==== SELECTED EXTRACT ====

Yes, he always has some interesting ideas, and fortunately he sometimes realizes one wasn't so good. I remember him saying something like "The map isn't the land," and although I don't remember the details it seems like he was saying there was something deficient about human-readable code. I think that was one he went back on.
I've mentioned here before that I did a test to see how much of the space of both stacks I used on the 6502, and came up with the most stack-intensive ap I had written and then had IRQ interrupts serviced in high-level Forth plus NMIs serviced in assembly language, and found that I used less than 20% of both stacks. 20% of 256 bytes is about 51 bytes. If it were all two-byte cells (it wasn't), that would be 25 cells, which is more than his 18. I wonder if he believes in interrupts. His number does seem to conflict with his ideas of keeping definitions super short and of factoring out things that are only used once, adding to the nest/unnest overhead, not to mention trying to give all these factors names that are any more meaningful than the code itself, and the additional memory penalty incurred by the extra headers. On an entirely different level is multitasking where a separate stack area is given to each task so a task doesn't have to completely finish its stack usage before relinquishing control, like a zero-stack-effect word.
I think he was also against the CASE structure. I cannot agree with him on that.
Nested definitions? Nested macros in assembly language are certainly useful, like if you want one macro to be able to invoke another so you don't have to spell out all the code that there's already another macro for. But isn't that similar to what Forth does all the time? A colon definition uses other colon definitions which use others, until you get down to the primitives, ie, code definitions which are always written in assembly.
I haven't used local variables so far in Forth, but I remain interested. The internals appear simple enough, but I haven't done it to know what challenges I'd run into. I did write about local variables in assembly language in the 6502 stacks treatise at
http://wilsonminesco.com/stacks/loc_vars.html .
Forth is great for us obstinate free-thinkers who want to do things our own way though. We don't have to agree. It lets us make our own tools to get the job done.

==== RECORDS SUPPLIED ====

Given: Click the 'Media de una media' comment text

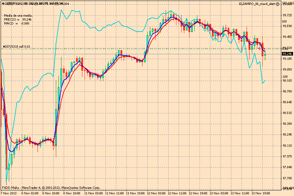Looking at the screenshot, I should tap(18, 16).
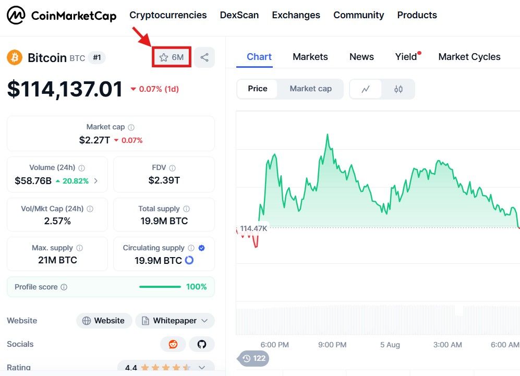The width and height of the screenshot is (520, 376).
Task: Click the share icon next to Bitcoin
Action: click(204, 57)
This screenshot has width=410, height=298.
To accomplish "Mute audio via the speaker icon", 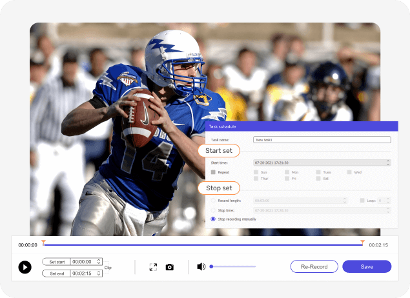I will click(x=201, y=266).
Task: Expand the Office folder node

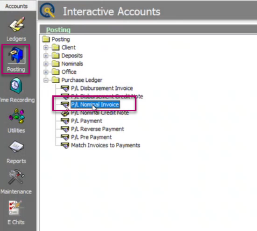Action: click(46, 72)
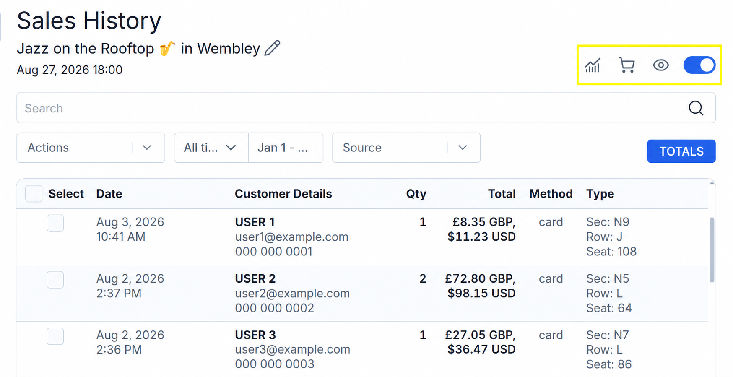
Task: Edit event name with pencil icon
Action: (272, 48)
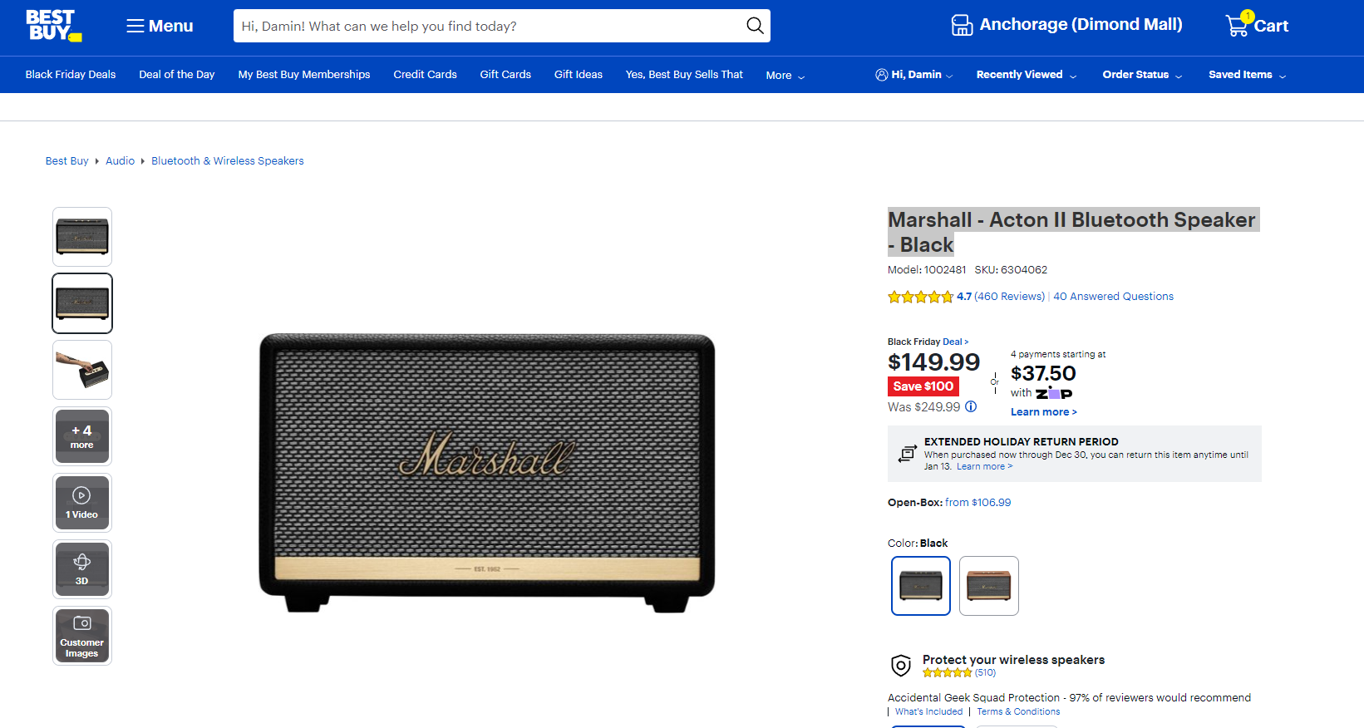This screenshot has height=728, width=1364.
Task: Click the search magnifier icon
Action: 754,26
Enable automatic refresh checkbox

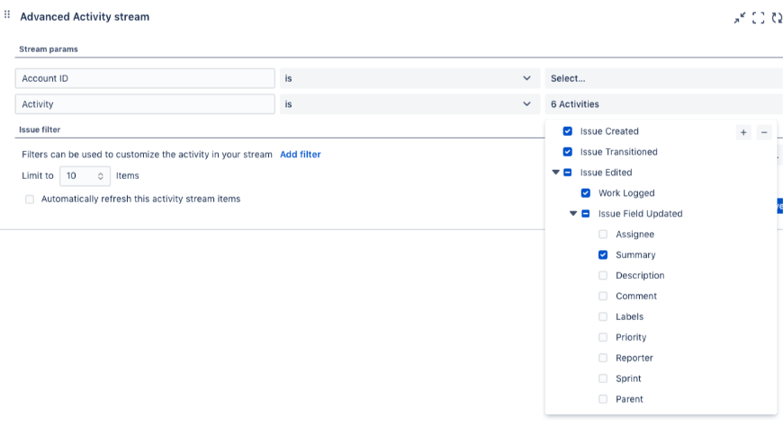[x=30, y=200]
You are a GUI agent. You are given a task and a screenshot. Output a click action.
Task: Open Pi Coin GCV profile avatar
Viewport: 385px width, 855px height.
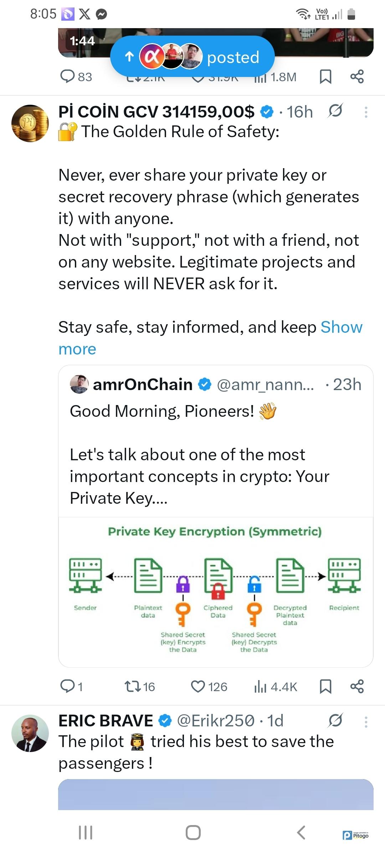(x=30, y=123)
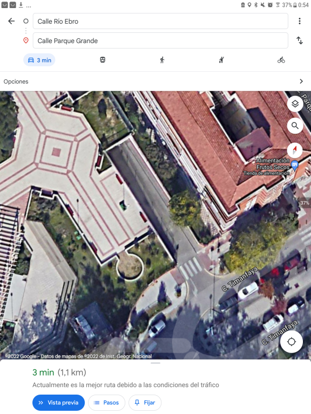Screen dimensions: 311x414
Task: Go back with the left arrow icon
Action: [11, 21]
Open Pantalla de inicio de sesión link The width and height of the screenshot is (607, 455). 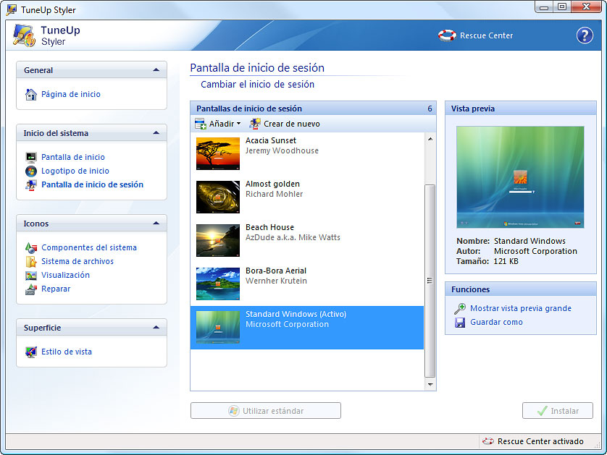92,184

====

* _WORK TO BE COMPLETED_: Copy the part of the Forth post that opens with "Forth is great" and closes with "the job done.", switching "free-thinkers" to "nonconformists".

* _WRITTEN RESPONSE_:
Forth is great for us obstinate nonconformists who want to do things our own way though. We don't have to agree. It lets us make our own tools to get the job done.